A severance agreement review usually takes less than two hours. Consultations can be held in person or over the telephone. We will review your agreement, provide a plain-words summary of its meaning, and identify any problem language that may exist. We can also negotiate with your employer regarding a severance agreement in an effort to create a final document that protects your interests.
To schedule a severance agreement review, click here.
Additional Information About Severance Agreements
At the end of the employment relationship, Texas employers often provide departing employees with the opportunity to sign a severance agreement. In the typical arrangement, an employee is offered a small amount of compensation in exchange for signing the agreement. While in most circumstances Texas employers are not required to offer any severance to departing employees, they do so for several reasons.
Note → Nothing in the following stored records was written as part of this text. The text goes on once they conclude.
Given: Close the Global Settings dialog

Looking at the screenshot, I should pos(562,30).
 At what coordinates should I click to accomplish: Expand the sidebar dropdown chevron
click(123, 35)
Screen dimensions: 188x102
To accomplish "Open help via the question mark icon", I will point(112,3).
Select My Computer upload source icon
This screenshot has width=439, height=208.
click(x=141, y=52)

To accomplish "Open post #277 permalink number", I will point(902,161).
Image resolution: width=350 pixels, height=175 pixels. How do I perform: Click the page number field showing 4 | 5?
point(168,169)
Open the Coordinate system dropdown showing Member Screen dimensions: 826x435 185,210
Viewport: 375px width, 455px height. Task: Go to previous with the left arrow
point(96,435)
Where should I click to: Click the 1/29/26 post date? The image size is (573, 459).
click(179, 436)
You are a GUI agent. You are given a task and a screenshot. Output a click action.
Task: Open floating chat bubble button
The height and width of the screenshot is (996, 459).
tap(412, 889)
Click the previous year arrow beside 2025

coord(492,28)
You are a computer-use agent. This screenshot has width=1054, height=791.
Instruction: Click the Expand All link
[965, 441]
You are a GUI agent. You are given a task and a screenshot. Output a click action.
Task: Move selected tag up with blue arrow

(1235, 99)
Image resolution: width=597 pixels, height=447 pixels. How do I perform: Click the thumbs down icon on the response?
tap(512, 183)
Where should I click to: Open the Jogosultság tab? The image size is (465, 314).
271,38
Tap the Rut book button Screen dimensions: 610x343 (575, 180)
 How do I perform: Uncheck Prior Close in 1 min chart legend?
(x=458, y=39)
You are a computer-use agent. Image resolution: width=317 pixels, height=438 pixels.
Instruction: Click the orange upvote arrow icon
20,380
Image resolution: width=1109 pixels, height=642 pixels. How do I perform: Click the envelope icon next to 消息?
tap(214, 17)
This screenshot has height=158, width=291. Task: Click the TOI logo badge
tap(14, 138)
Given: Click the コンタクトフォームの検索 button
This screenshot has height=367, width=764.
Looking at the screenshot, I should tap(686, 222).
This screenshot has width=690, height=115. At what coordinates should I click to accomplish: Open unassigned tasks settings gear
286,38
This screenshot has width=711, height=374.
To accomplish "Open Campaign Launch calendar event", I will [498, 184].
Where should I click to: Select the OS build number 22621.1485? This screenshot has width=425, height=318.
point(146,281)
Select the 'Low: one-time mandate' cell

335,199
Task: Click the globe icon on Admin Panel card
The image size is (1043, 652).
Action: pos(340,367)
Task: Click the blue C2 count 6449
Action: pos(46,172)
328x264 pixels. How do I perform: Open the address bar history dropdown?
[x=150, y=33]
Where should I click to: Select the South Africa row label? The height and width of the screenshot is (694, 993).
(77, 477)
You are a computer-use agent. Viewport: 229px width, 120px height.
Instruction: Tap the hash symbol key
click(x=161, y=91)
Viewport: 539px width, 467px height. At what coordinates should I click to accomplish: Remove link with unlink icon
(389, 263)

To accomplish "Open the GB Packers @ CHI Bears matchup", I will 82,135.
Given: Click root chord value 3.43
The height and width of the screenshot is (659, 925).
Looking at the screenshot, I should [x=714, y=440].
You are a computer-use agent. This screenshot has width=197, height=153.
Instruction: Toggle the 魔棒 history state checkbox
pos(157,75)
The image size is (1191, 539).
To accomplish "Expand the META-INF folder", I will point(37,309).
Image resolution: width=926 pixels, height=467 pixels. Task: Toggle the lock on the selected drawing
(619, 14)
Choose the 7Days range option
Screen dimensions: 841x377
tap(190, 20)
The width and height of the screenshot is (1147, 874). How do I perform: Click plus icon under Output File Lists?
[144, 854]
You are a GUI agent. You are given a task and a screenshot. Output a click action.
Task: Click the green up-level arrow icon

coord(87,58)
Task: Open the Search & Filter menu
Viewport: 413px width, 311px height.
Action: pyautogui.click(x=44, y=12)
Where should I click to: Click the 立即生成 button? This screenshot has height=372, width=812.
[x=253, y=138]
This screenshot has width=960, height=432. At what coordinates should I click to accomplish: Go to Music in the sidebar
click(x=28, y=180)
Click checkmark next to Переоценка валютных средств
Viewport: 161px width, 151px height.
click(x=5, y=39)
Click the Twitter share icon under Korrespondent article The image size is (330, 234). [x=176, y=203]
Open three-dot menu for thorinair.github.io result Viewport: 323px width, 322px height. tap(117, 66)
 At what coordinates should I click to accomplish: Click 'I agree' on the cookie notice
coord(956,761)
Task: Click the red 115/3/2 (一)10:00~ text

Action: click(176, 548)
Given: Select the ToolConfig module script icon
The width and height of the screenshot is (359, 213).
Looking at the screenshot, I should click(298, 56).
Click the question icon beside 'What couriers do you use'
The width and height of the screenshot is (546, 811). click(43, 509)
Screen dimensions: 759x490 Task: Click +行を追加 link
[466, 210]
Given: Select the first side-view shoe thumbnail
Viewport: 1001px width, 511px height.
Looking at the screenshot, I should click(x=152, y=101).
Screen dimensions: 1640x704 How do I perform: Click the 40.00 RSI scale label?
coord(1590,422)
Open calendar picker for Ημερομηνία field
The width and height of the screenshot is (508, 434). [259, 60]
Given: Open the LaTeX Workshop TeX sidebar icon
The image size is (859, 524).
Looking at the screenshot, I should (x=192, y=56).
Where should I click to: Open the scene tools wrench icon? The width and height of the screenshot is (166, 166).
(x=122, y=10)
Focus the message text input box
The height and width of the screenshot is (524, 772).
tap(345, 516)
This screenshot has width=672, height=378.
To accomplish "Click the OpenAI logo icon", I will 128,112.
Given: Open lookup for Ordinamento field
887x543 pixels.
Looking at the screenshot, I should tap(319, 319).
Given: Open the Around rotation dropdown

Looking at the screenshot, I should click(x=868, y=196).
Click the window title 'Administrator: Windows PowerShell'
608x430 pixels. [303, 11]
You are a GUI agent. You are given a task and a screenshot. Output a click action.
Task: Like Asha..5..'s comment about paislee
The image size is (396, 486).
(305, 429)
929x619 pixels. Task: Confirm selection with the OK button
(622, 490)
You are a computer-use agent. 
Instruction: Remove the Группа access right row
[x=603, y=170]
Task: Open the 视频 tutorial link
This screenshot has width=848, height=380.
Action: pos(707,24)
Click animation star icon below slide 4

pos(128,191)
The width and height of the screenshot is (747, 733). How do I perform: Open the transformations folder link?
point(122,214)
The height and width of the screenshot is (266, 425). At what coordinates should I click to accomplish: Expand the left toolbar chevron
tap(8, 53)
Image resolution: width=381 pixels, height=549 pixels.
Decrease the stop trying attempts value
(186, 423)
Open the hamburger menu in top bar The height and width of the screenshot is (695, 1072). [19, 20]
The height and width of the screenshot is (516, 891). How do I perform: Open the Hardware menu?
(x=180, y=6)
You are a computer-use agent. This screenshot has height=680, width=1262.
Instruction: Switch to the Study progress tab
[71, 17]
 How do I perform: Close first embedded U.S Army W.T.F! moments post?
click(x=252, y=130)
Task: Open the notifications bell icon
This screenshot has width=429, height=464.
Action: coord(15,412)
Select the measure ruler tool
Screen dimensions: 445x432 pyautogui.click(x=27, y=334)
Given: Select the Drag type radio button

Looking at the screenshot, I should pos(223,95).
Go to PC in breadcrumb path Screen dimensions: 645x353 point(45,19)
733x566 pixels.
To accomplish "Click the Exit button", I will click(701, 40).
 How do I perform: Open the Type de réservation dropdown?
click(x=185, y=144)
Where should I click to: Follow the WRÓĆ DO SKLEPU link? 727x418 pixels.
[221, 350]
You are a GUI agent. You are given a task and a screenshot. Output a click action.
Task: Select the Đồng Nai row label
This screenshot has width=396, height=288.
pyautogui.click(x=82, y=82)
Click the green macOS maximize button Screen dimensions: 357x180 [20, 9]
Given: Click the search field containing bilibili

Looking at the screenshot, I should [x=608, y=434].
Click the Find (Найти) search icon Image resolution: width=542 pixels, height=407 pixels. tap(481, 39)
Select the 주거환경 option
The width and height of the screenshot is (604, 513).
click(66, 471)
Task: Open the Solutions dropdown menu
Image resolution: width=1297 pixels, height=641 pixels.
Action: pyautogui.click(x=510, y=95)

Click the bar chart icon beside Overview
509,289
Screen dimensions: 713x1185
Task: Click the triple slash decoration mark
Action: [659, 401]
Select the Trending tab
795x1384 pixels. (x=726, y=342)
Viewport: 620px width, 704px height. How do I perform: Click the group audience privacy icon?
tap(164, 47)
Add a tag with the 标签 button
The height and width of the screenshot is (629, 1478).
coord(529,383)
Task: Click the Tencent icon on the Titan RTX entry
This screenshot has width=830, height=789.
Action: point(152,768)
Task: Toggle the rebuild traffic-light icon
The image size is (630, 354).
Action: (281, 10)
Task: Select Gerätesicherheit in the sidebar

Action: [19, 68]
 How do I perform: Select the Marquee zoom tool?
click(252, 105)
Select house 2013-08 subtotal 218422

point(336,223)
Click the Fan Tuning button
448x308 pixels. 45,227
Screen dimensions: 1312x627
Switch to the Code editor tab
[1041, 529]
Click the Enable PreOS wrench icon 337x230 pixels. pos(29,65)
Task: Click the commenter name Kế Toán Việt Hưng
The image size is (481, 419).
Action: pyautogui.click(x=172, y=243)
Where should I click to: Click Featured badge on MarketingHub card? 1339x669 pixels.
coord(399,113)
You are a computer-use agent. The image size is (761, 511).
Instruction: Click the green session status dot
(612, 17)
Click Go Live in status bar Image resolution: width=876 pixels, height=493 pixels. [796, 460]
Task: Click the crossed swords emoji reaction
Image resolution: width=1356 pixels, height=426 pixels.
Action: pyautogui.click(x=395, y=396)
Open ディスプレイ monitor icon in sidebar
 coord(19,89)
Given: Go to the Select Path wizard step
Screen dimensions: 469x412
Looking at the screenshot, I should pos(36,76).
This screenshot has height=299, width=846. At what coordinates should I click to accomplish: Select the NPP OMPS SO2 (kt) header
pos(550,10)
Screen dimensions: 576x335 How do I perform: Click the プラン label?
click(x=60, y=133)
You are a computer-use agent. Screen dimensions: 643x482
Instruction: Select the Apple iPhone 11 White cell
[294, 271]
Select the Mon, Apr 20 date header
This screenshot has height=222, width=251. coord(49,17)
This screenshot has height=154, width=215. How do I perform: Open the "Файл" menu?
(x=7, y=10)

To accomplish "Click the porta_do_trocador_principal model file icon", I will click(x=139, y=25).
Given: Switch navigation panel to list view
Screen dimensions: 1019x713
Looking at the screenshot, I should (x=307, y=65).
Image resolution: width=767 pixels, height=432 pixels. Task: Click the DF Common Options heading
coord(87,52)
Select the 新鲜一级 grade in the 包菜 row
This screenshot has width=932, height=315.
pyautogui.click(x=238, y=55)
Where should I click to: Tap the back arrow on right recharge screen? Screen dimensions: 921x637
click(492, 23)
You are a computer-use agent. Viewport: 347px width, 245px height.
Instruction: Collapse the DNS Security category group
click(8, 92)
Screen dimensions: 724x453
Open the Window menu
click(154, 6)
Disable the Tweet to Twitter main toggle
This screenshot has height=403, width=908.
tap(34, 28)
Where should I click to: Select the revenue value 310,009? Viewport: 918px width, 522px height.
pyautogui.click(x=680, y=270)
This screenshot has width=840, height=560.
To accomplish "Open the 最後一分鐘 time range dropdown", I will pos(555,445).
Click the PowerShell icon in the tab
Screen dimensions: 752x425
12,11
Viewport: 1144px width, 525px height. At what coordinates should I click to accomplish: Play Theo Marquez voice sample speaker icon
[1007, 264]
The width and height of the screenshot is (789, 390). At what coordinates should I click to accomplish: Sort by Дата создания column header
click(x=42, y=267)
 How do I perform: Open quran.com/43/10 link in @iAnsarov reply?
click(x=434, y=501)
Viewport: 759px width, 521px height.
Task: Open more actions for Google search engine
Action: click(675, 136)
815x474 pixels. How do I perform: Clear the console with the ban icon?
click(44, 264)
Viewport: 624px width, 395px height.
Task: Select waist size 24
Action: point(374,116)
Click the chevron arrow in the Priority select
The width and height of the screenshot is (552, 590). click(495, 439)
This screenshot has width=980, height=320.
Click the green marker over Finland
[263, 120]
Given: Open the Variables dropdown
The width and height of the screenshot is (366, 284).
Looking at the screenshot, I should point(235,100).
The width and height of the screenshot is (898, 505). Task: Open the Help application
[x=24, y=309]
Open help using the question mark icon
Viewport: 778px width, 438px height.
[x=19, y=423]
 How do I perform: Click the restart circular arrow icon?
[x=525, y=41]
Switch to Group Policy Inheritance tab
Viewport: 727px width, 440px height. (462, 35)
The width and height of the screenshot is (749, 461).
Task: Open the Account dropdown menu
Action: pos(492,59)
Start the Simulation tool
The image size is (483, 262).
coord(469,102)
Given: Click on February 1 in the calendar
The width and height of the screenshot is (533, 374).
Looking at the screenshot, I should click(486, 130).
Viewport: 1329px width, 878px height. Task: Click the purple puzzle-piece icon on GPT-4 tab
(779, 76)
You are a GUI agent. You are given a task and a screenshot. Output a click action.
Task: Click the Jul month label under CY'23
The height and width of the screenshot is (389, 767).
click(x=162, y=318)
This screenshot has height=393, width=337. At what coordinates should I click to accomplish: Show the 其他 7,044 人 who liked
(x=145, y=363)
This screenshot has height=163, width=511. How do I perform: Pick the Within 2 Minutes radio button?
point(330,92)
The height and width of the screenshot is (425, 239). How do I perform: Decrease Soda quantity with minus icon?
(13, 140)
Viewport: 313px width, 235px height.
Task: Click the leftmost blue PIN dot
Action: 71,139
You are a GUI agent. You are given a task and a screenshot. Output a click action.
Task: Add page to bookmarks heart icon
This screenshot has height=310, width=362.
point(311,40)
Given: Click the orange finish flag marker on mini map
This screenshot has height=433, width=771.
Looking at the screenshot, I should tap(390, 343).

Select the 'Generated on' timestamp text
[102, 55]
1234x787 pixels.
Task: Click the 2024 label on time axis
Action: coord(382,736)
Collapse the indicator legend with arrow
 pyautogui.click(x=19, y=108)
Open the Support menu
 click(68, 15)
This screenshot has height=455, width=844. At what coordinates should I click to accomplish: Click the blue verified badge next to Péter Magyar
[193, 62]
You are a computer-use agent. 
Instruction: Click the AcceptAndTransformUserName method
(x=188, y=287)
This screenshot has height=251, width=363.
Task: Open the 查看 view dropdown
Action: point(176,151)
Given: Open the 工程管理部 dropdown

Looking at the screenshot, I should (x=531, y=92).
A primary reason to offer severance to a departing employee is to receive a full release in exchange. Typical severance agreements require a departing employee to give up all legal rights to any cause of action that could have been brought up to the date of the severance agreement. In simple terms, an employee will give up the right to sue for anything that might have happened. Once the agreement is signed, the employee’s rights (if any exist) have been extinguished. An employee may also give away rights as to the future, such as the ability to file for unemployment.
Employers also offer severance agreements for other reasons, including for good will and because the relationship between the employer and employee may continue into the future in another context.